> **BRIEF**
Write the entries below again, precisely as they appear.
━━━ PROVIDED DATA
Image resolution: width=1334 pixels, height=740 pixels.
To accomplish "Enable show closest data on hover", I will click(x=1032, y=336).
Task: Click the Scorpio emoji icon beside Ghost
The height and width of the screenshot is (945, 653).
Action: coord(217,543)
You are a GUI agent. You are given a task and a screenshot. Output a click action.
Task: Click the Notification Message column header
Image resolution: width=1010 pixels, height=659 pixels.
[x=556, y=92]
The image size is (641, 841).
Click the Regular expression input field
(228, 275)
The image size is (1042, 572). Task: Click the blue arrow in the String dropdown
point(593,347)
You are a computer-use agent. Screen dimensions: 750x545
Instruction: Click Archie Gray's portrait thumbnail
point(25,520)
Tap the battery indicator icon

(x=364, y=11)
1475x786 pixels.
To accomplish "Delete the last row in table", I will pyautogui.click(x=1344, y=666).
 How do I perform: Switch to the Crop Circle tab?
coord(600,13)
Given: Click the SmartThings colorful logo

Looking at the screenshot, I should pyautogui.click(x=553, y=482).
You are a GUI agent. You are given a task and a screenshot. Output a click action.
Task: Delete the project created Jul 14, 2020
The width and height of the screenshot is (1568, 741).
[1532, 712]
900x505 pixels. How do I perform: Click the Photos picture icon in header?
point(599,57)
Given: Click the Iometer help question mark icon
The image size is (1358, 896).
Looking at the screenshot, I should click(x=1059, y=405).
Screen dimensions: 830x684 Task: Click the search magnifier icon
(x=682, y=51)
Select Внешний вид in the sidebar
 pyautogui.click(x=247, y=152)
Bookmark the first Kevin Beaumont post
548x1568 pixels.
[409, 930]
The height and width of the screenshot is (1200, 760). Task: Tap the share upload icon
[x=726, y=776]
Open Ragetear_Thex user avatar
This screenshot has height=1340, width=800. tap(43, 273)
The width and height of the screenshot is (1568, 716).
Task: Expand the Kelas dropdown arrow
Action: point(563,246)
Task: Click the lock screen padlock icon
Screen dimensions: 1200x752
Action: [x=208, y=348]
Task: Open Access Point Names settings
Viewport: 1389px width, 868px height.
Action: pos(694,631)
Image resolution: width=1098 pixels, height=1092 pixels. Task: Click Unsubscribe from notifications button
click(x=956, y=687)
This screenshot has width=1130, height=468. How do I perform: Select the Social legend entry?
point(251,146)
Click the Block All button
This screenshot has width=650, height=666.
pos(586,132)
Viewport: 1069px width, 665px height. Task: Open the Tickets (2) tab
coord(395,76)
━━━━━━
> **SOLVED PROBLEM**
Image resolution: width=1334 pixels, height=740 pixels.
To accomplish "Enable show closest data on hover", I will click(x=1032, y=336).
Task: Click the Scorpio emoji icon beside Ghost
The height and width of the screenshot is (945, 653).
Action: coord(217,543)
You are a GUI agent. You are given a task and a screenshot. Output a click action.
Task: Click the Notification Message column header
Image resolution: width=1010 pixels, height=659 pixels.
[x=556, y=92]
The image size is (641, 841).
Click the Regular expression input field
(228, 275)
The image size is (1042, 572). Task: Click the blue arrow in the String dropdown
point(593,347)
You are a computer-use agent. Screen dimensions: 750x545
Instruction: Click Archie Gray's portrait thumbnail
point(25,520)
Tap the battery indicator icon

(x=364, y=11)
1475x786 pixels.
To accomplish "Delete the last row in table", I will pyautogui.click(x=1344, y=666).
 How do I perform: Switch to the Crop Circle tab?
coord(600,13)
Given: Click the SmartThings colorful logo

Looking at the screenshot, I should pyautogui.click(x=553, y=482).
You are a GUI agent. You are given a task and a screenshot. Output a click action.
Task: Delete the project created Jul 14, 2020
The width and height of the screenshot is (1568, 741).
[1532, 712]
900x505 pixels. How do I perform: Click the Photos picture icon in header?
point(599,57)
Given: Click the Iometer help question mark icon
The image size is (1358, 896).
Looking at the screenshot, I should click(x=1059, y=405).
Screen dimensions: 830x684 Task: Click the search magnifier icon
(x=682, y=51)
Select Внешний вид in the sidebar
 pyautogui.click(x=247, y=152)
Bookmark the first Kevin Beaumont post
548x1568 pixels.
[409, 930]
The height and width of the screenshot is (1200, 760). Task: Tap the share upload icon
[x=726, y=776]
Open Ragetear_Thex user avatar
This screenshot has height=1340, width=800. tap(43, 273)
The width and height of the screenshot is (1568, 716).
Task: Expand the Kelas dropdown arrow
Action: point(563,246)
Task: Click the lock screen padlock icon
Screen dimensions: 1200x752
Action: [x=208, y=348]
Task: Open Access Point Names settings
Viewport: 1389px width, 868px height.
Action: pos(694,631)
Image resolution: width=1098 pixels, height=1092 pixels. Task: Click Unsubscribe from notifications button
click(x=956, y=687)
This screenshot has width=1130, height=468. How do I perform: Select the Social legend entry?
point(251,146)
Click the Block All button
This screenshot has width=650, height=666.
pos(586,132)
Viewport: 1069px width, 665px height. Task: Open the Tickets (2) tab
coord(395,76)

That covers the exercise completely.